» Task prompt
Copy the records below exactly, starting at the line that contains "You are a computer-use" and ending at the line that contains "Given: Click Prettier in the status bar"; leave out any pictures.

*-*-*

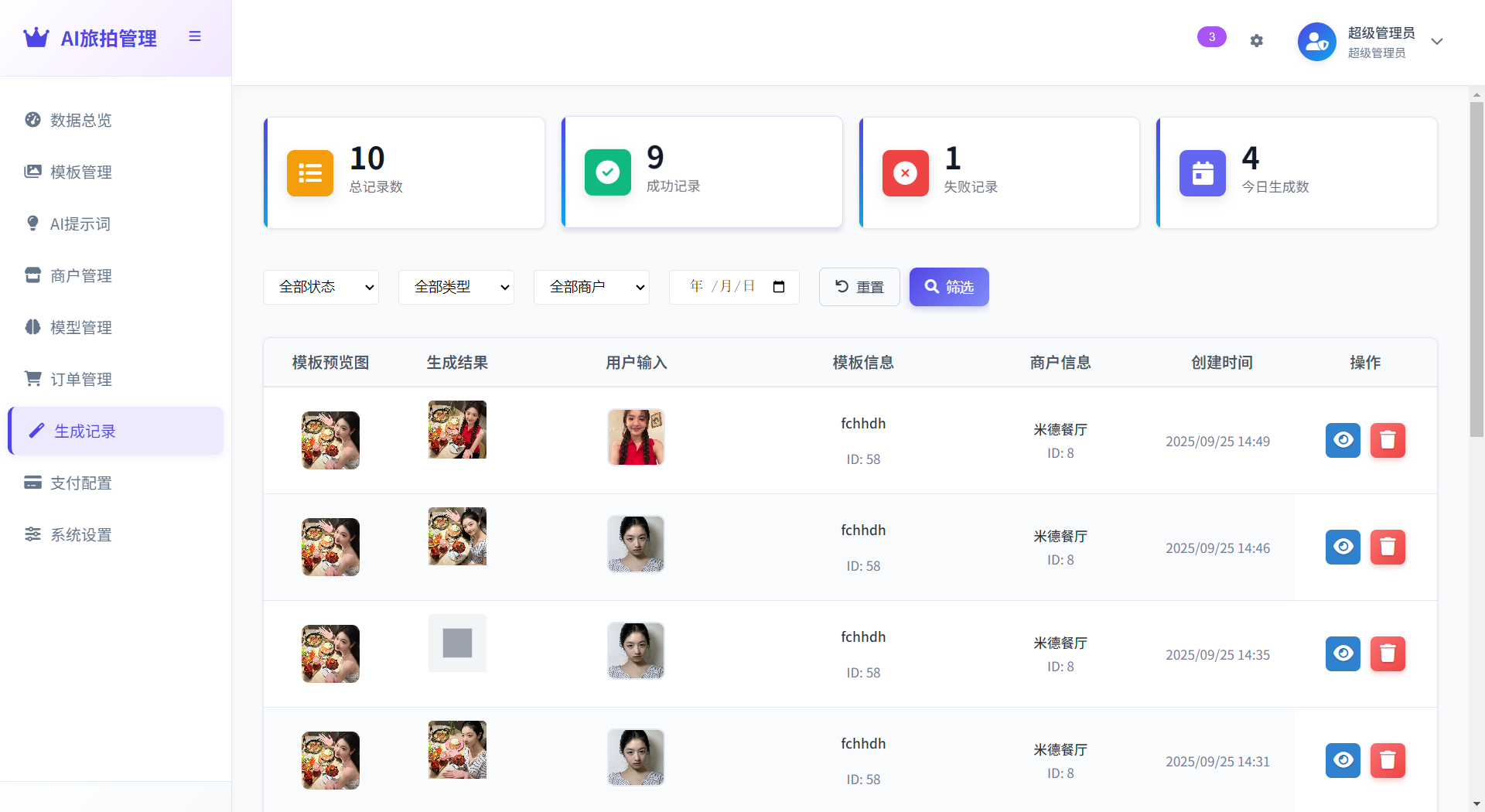Select 订单管理 from the sidebar
The image size is (1485, 812).
coord(80,378)
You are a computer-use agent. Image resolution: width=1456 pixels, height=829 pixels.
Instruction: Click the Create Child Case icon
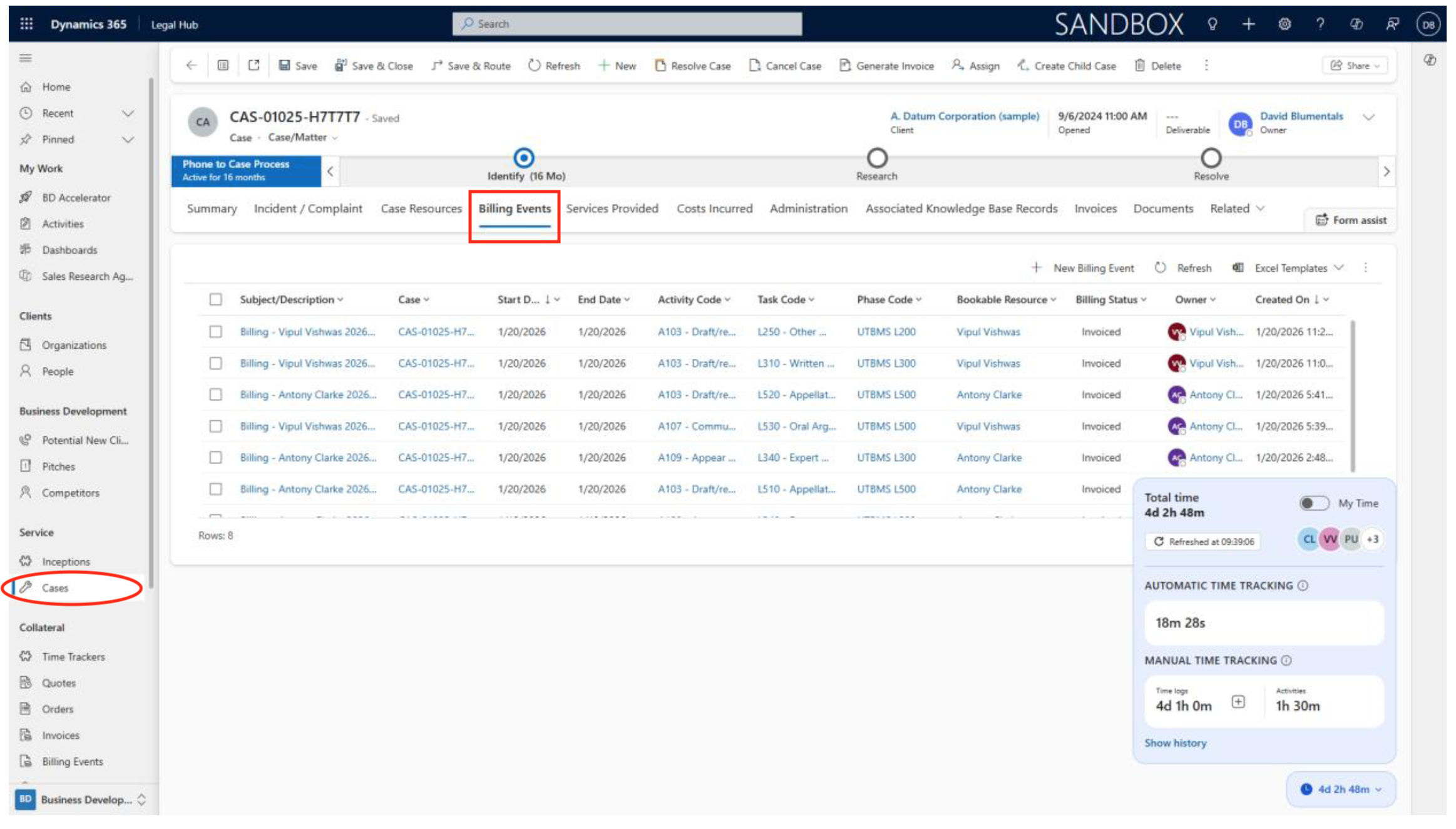click(1023, 66)
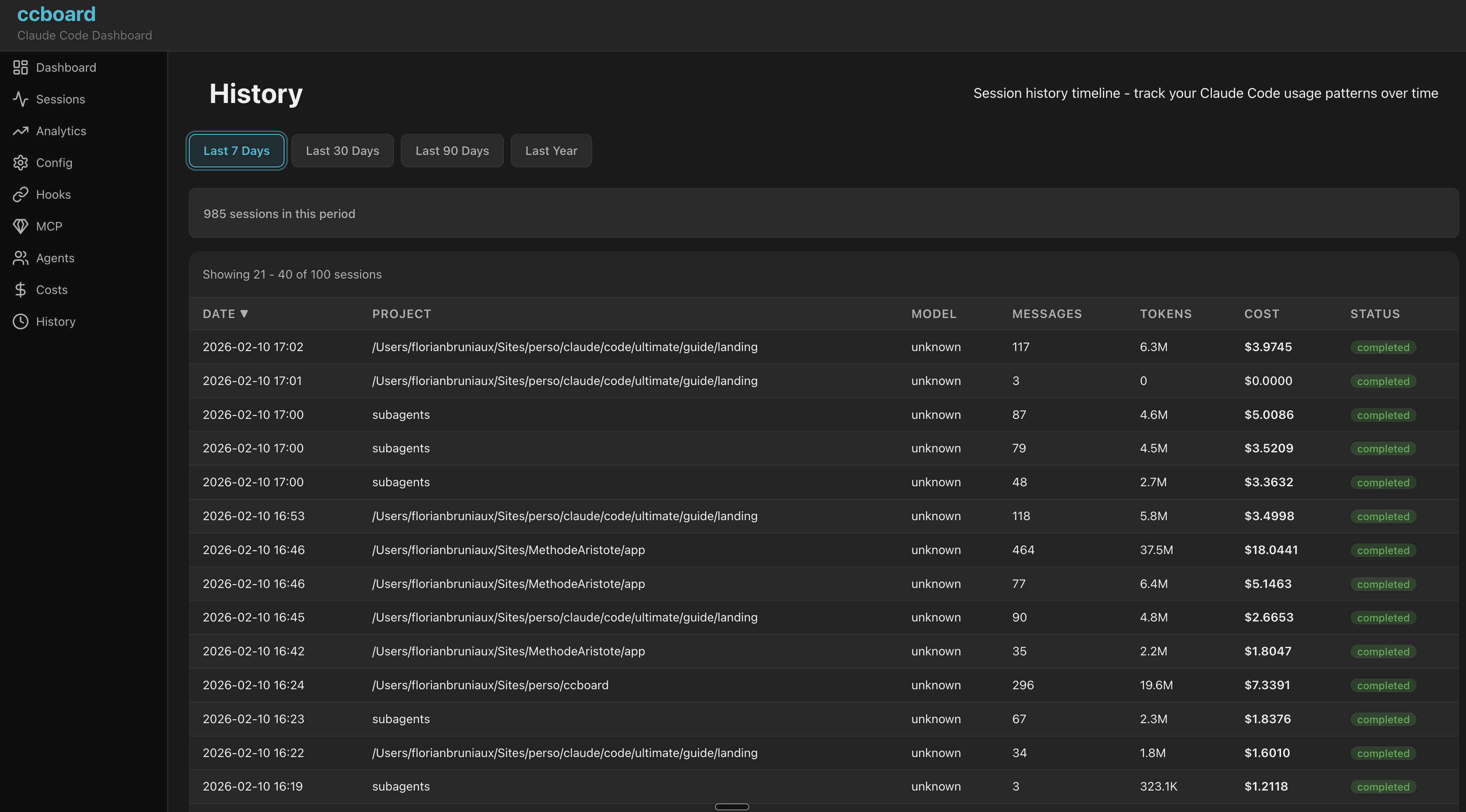Toggle the Last 7 Days filter
The width and height of the screenshot is (1466, 812).
236,150
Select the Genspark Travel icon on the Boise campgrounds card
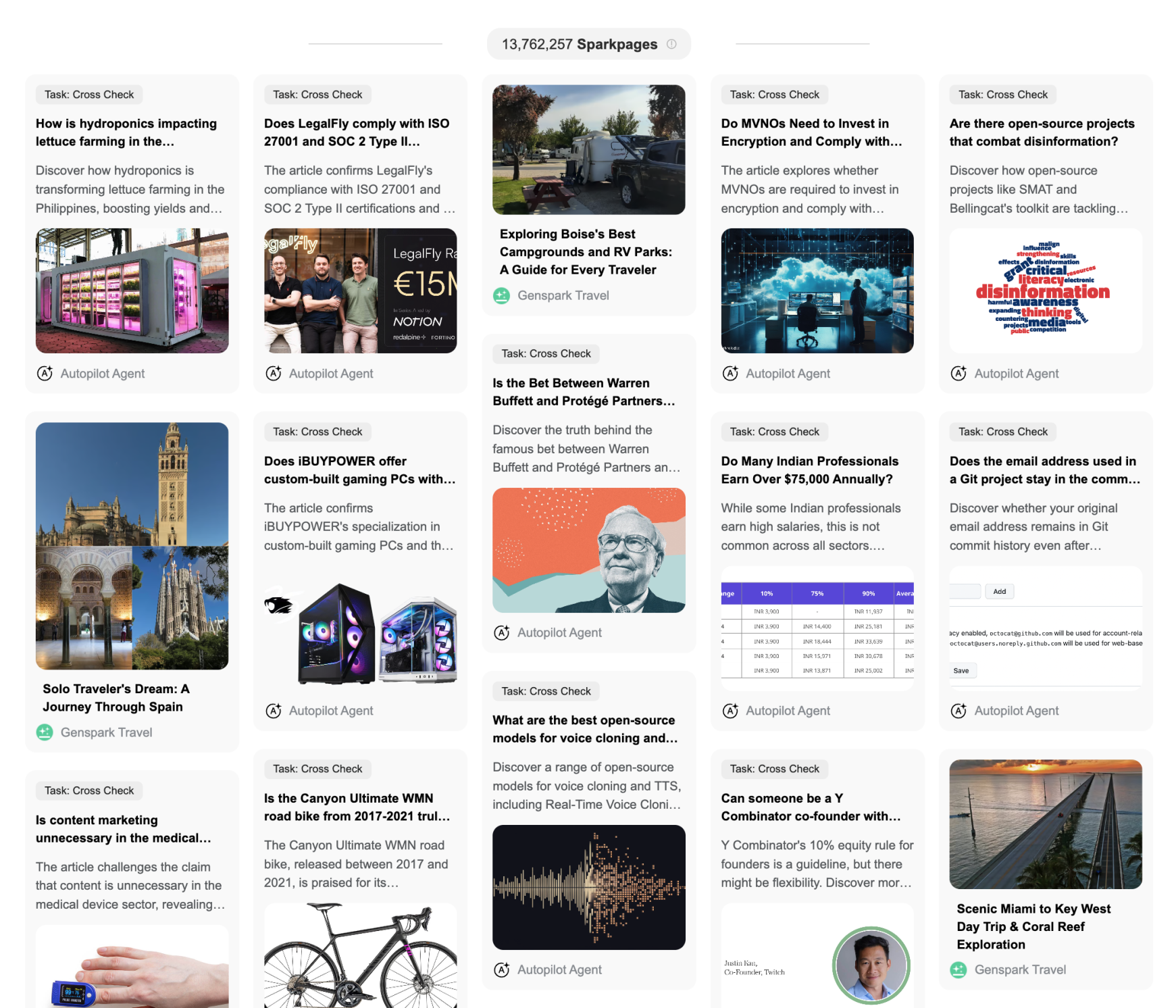1176x1008 pixels. pyautogui.click(x=501, y=295)
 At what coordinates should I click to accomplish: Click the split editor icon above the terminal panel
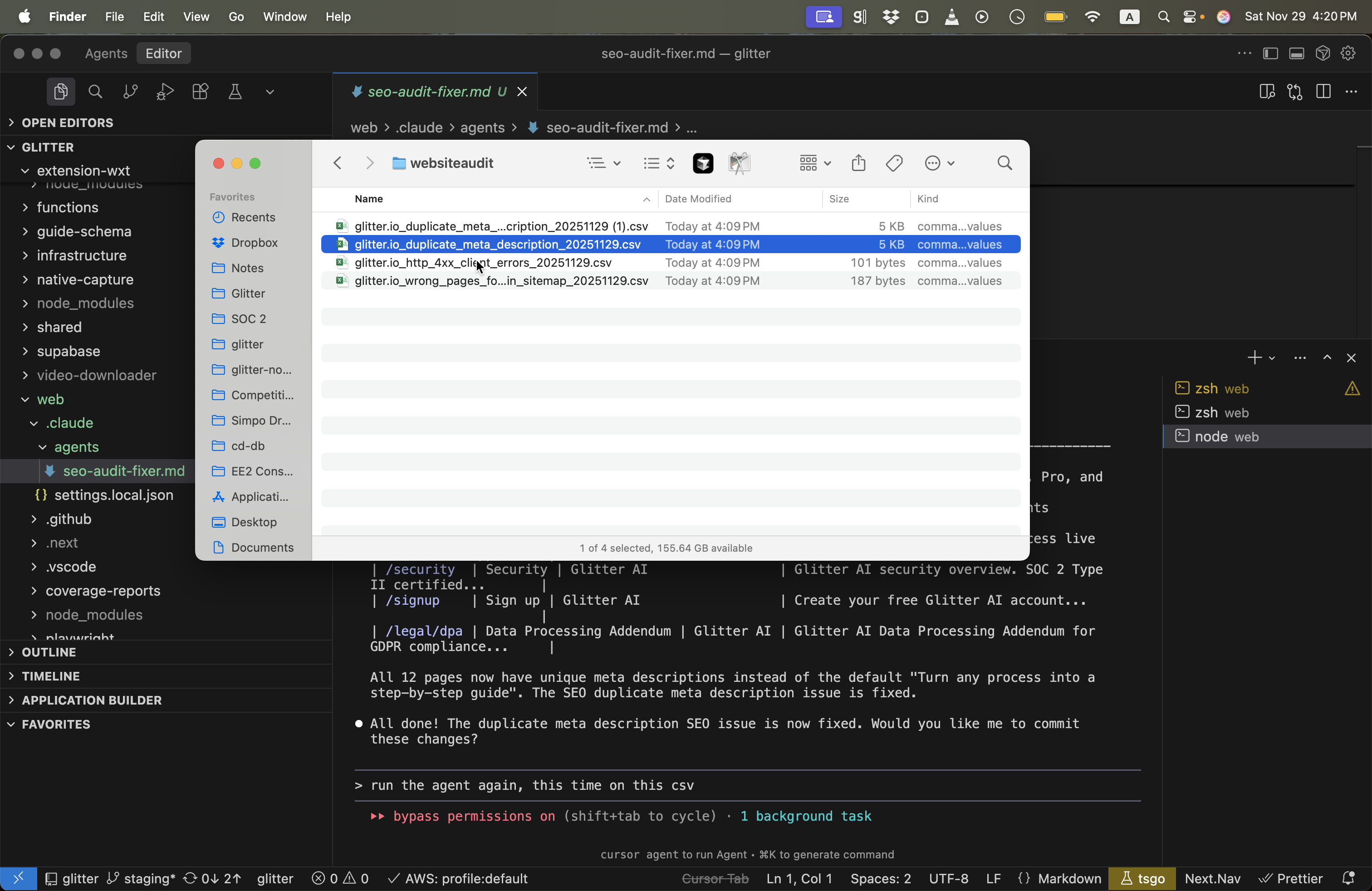1323,92
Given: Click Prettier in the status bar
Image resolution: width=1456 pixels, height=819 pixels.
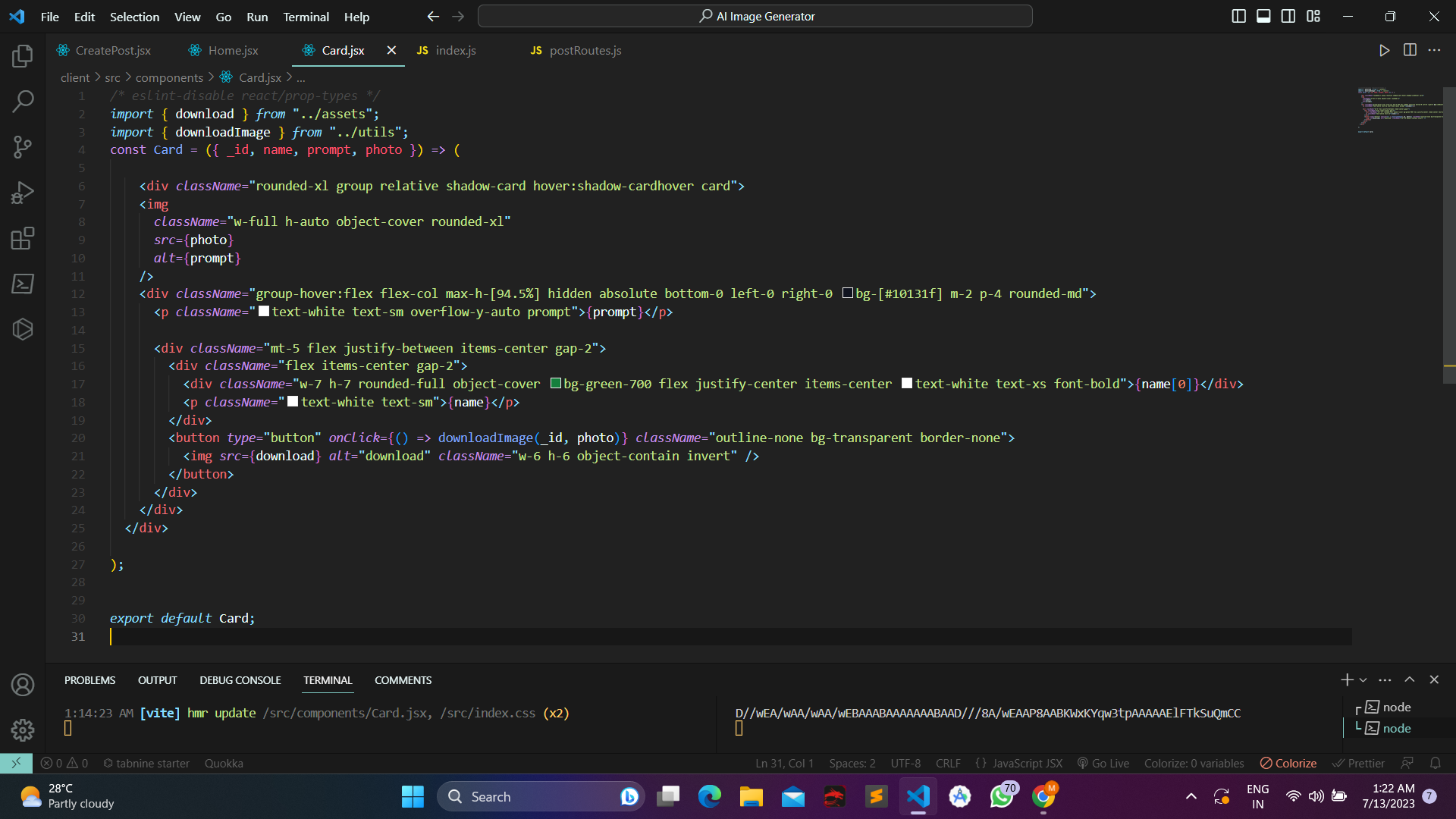Looking at the screenshot, I should (x=1359, y=763).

*-*-*

» Answer for the task
You are a computer-use agent. Image resolution: width=1456 pixels, height=829 pixels.
Instruction: Click the Create Child Case icon
click(1023, 66)
Toggle the Last 7 Days filter
The width and height of the screenshot is (1466, 812).
236,150
Select the Genspark Travel icon on the Boise campgrounds card
1176x1008 pixels. pyautogui.click(x=501, y=295)
 At what coordinates should I click to accomplish: Click the split editor icon above the terminal panel
1323,92
Given: Click Prettier in the status bar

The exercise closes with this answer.